=== TASK ITEM ===
Please give the records below again in full, exactly, with the images left out.

[[ INPUT FOR THIS TASK, beginning ]]

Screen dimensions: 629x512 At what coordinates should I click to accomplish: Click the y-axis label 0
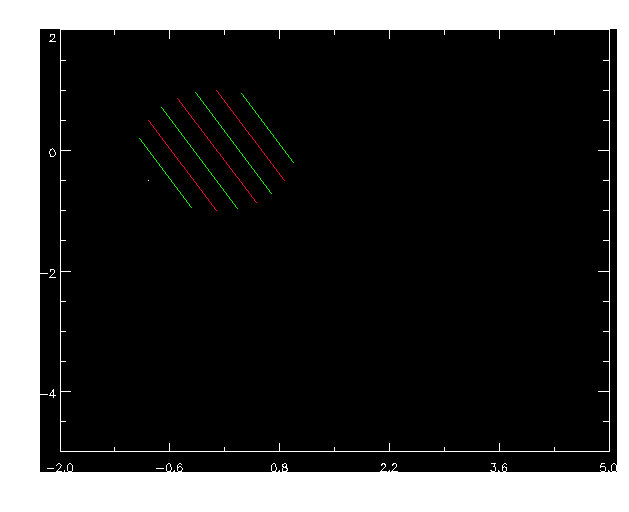pos(50,151)
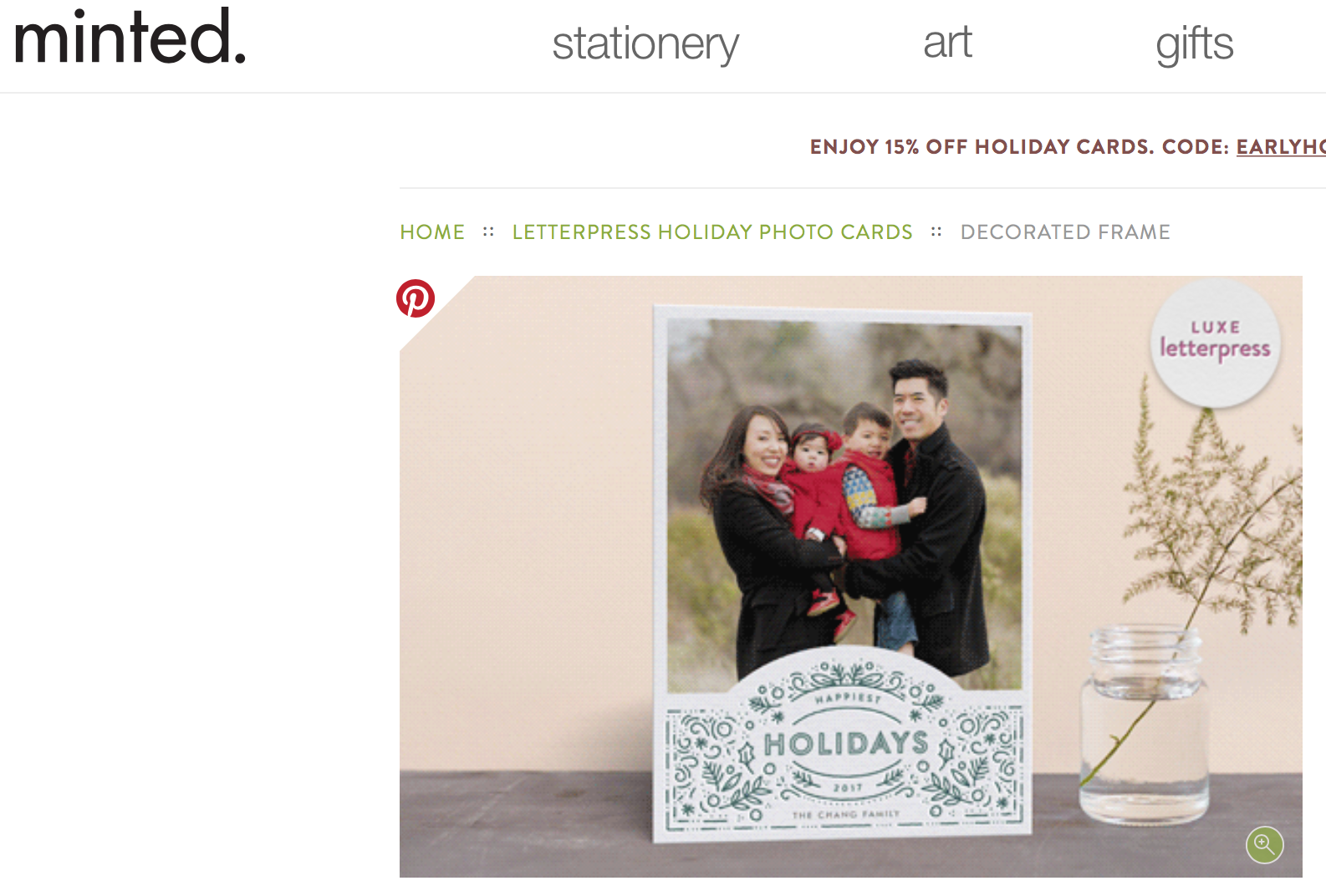Open Letterpress Holiday Photo Cards breadcrumb
This screenshot has height=896, width=1326.
[712, 232]
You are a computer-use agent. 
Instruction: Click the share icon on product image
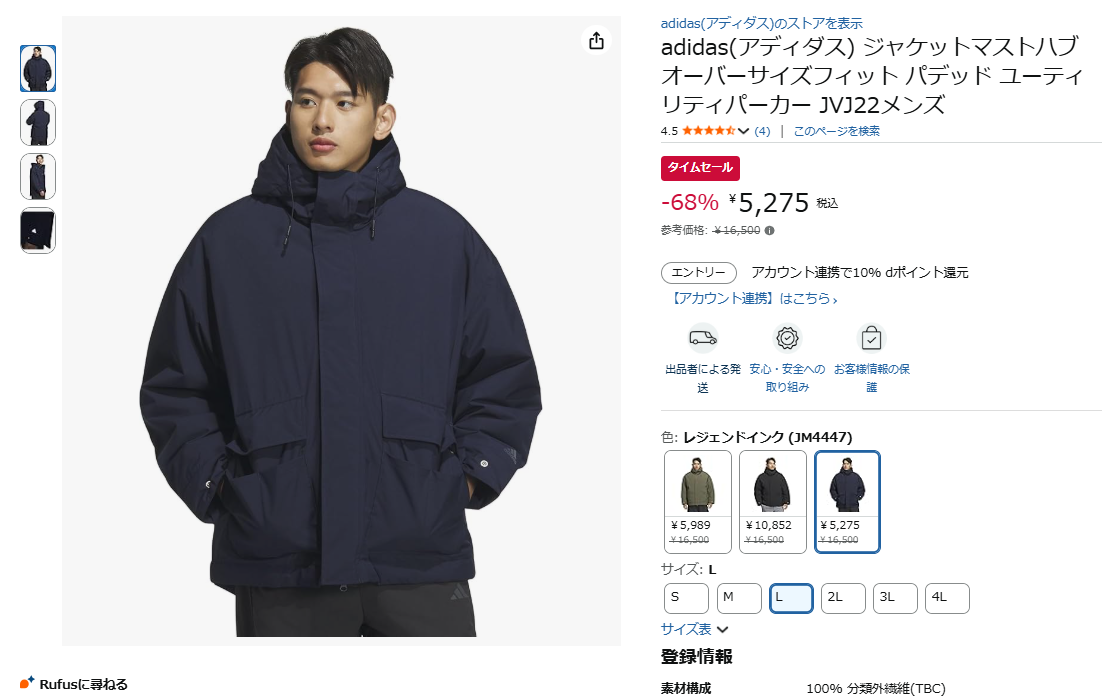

[[ INPUT FOR THIS TASK, end ]]

=== EXERCISE RESPONSE ===
Screen dimensions: 629x512 At what coordinates should I click to accomplish: Click the y-axis label 0
pos(50,151)
Open Letterpress Holiday Photo Cards breadcrumb
This screenshot has height=896, width=1326.
[712, 232]
You are a computer-use agent. 
Instruction: Click the share icon on product image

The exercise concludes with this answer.